We acknowledge limitations. We were underpowered for detecting additional risk variants for WMH after accounting for presence of HTN in the 2-df JMA gene-HTN interaction model. Recognizing that blood pressure is also highly variable and that a one-time blood pressure measurement may not reflect the long-term exposure of participants to high blood pressure levels, we conducted secondary analyses stratifying on quartiles of genetically predicted SBP and DBP levels, yielding similar results. In aggregate, a weighted genetic risk score of independent genome-wide significant WMH risk loci showed a significant 1-df interaction with HTN status in association with WMH volume, suggesting that effect modification of genetic associations by HTN may exist, but that to discover them at the level of individual loci likely will require much larger samples. While we were able to use gene-expression data from many tissues for TWAS, such data are lacking for certain tissues that may be relevant for WMH (e.g., small brain vessels, microglia). Finally, our study population is predominantly of European ancestry (95%) limiting our ability to extrapolate our conclusions to other ancestry groups.

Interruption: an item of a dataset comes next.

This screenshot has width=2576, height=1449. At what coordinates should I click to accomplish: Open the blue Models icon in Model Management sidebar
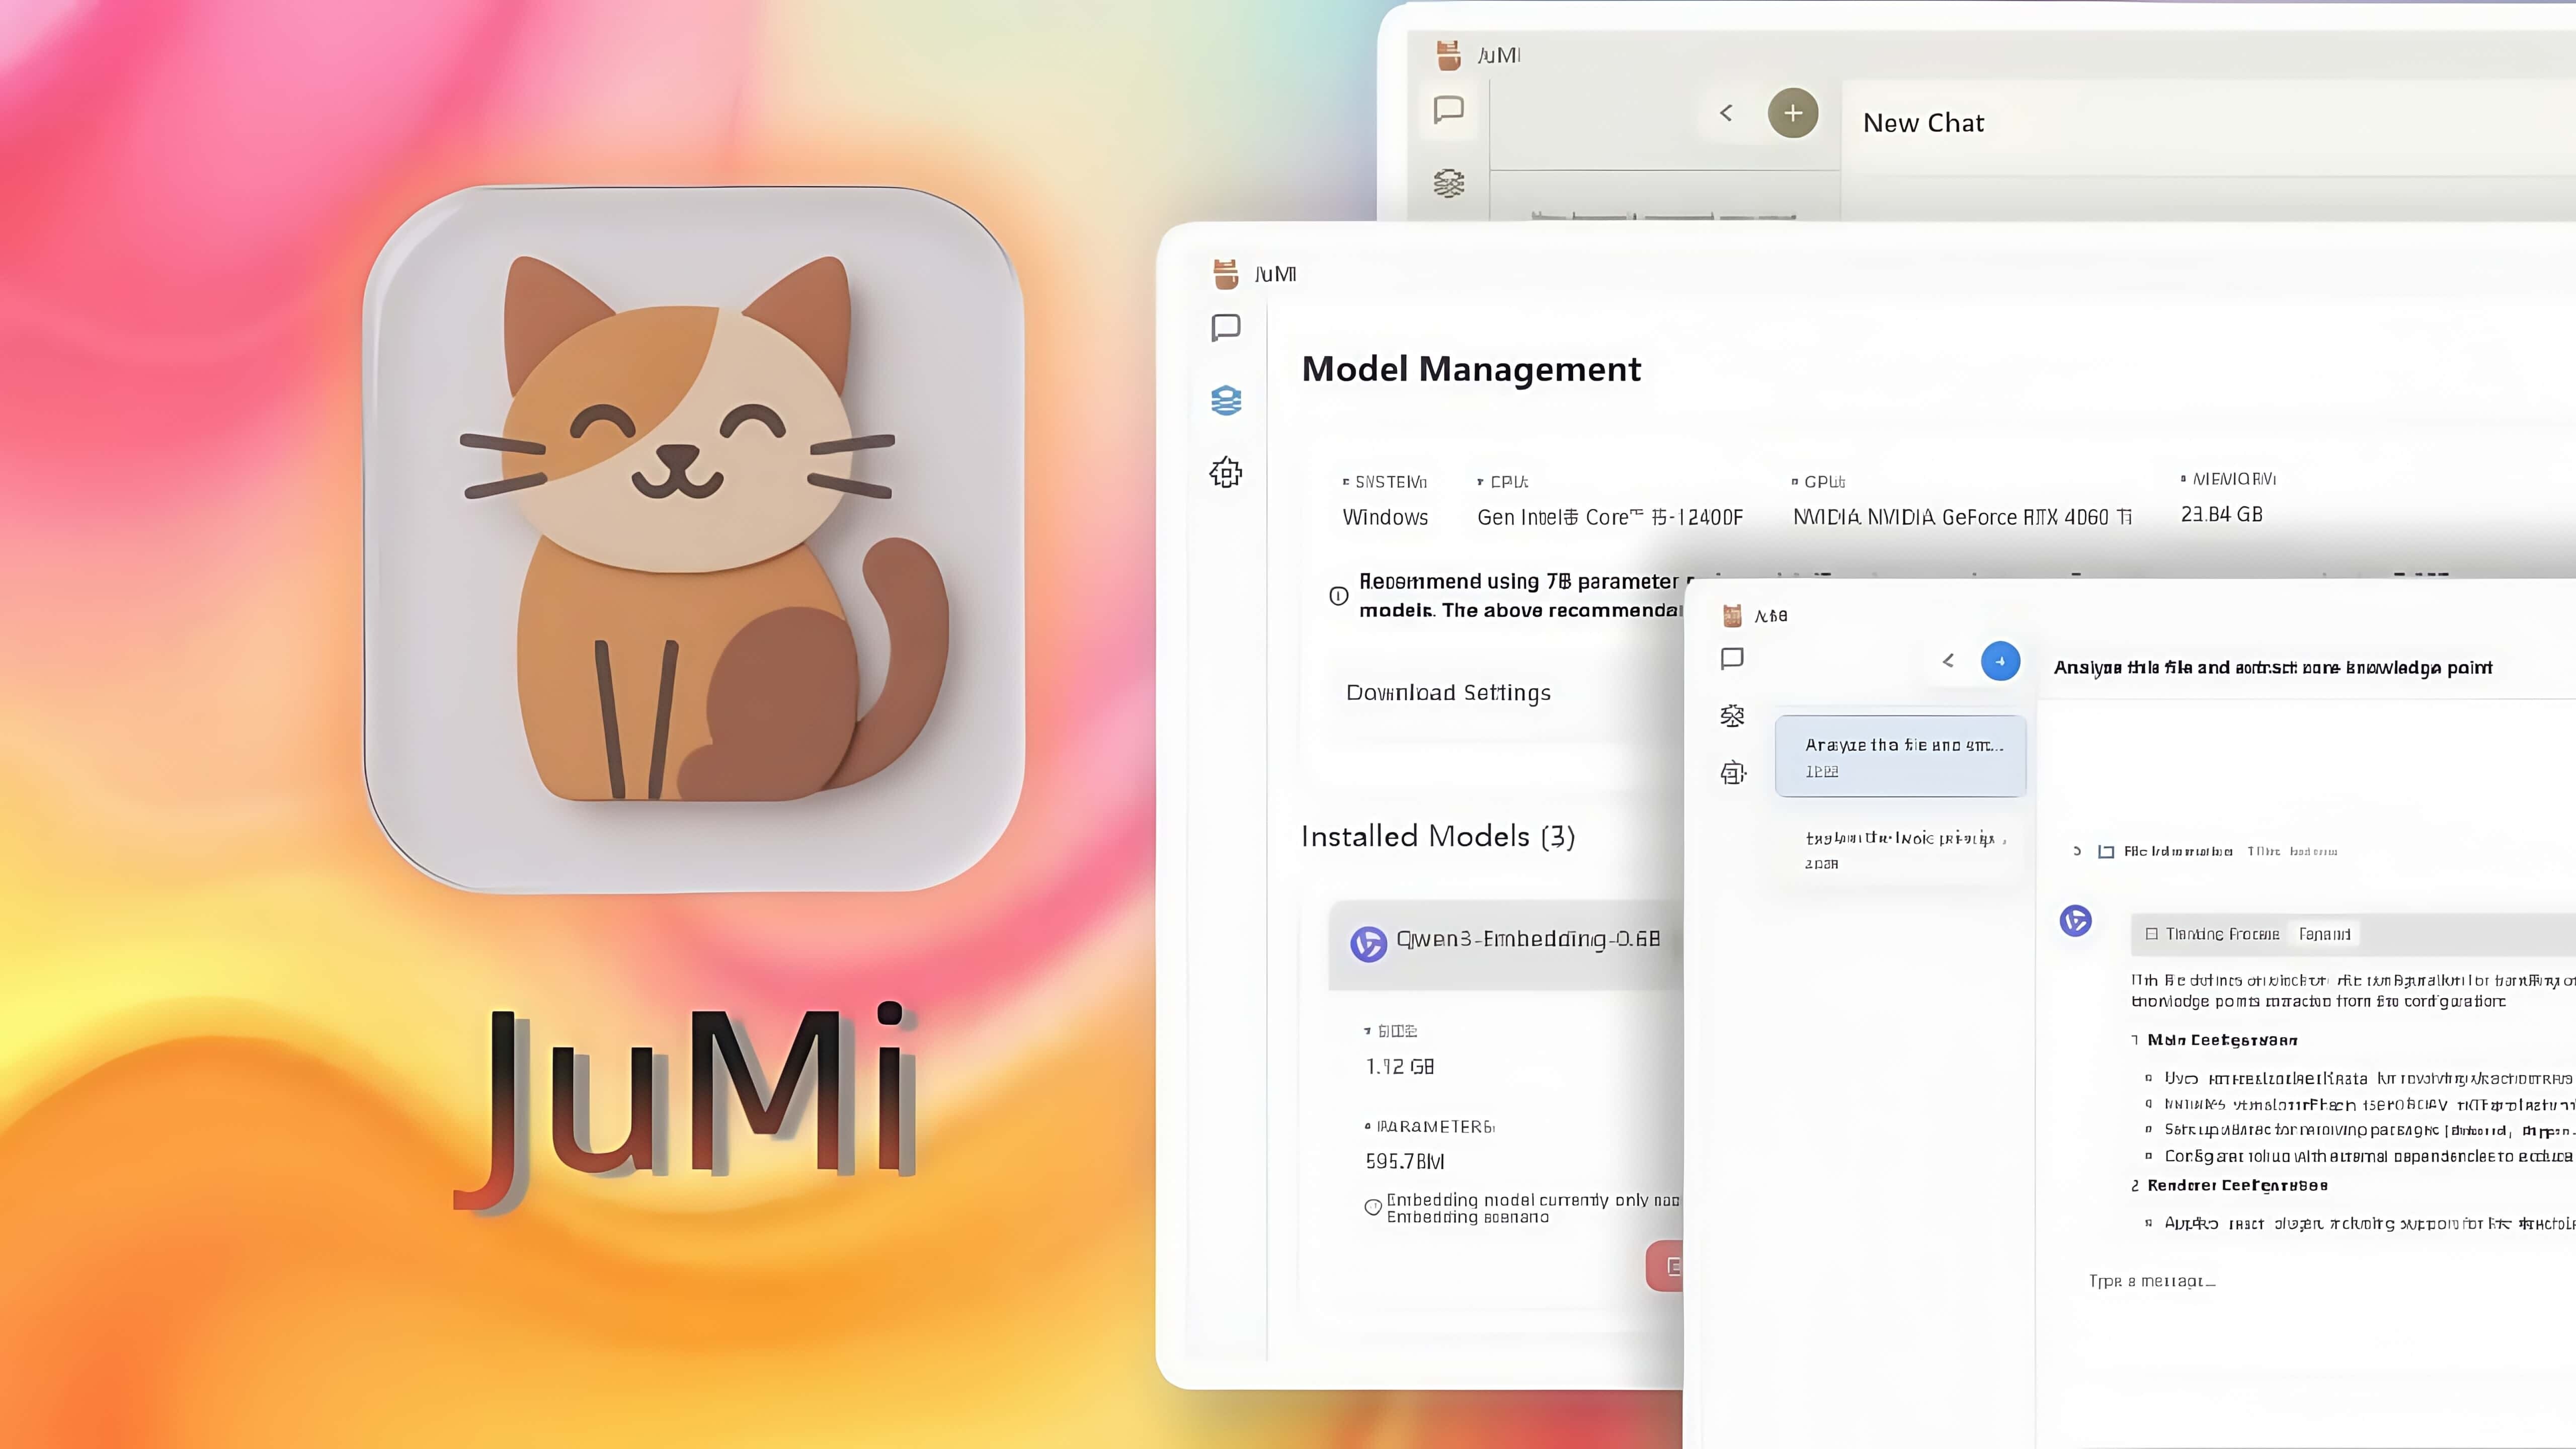pyautogui.click(x=1226, y=400)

In conclusion we have identified 27 genetic risk loci for WMH volume, of which two thirds are not previously reported, and provided additional insight into their association with structural brain changes in very young adults, their clinical significance and the importance of high BP as a risk factor below clinical thresholds. Our results also point to molecular pathways underlying SVD that are not mediated by vascular risk factors and suggest potential for genetic stratification of high-risk individuals and genetically informed prioritization of drug targets for prevention trials.

## Methods

### Study population

The study population comprised 23 population-based studies from the CHARGE consortium comprising a total of 24,182 individuals of European (N = 21,666) and African–American (N = 2516) ancestry, along with 26,788 community participants of European origin from the UK Biobank. In total, 50,970 participants were available for testing main genetic effects and 48,524 participants for the gene-hypertension interaction analysis (information on HTN status was missing in 2446 participants). Individuals with a history of stroke (or MRI-defined brain infarcts involving the cortical gray matter), or other pathologies that may influence the measurement of WMH (e.g., brain tumor, head trauma, etc.), at the time of MRI were excluded from analyses. Study participants in all participating cohorts gave written informed consent for phenotype quantification and use of genetic material (Supplementary Methods 1, Supplementary Table 1).

### Phenotypes

MRI scans were obtained from scanners with field strengths ranging mostly from 1.5 to 3.0 Tesla and interpreted using a standardized protocol blinded to clinical or demographic features. In addition to T1 and T2 weighted scans along the axial plane, some cohorts included fluid-attenuated inversion recovery (FLAIR) and/or proton density (PD) sequences for better differentiation of WMH from cerebrospinal fluid. The vast majority of participating cohorts (>92% of all participants) used fully automated software to quantify WMH volume, with two cohorts using validated, visually guided semi-quantitative scales in older study subsets (Supplementary Table 1). WMH volume measures were inverse normal transformed to correct for skewness and account for differences in WMH quantification methods. Blood pressure measurements that are closest to the MRI scan were used to define HTN status. Participants with a SBP ≥ 140 mmHg, a DBP ≥ 90 mmHg, or taking antihypertensive medication were classified as having HTN.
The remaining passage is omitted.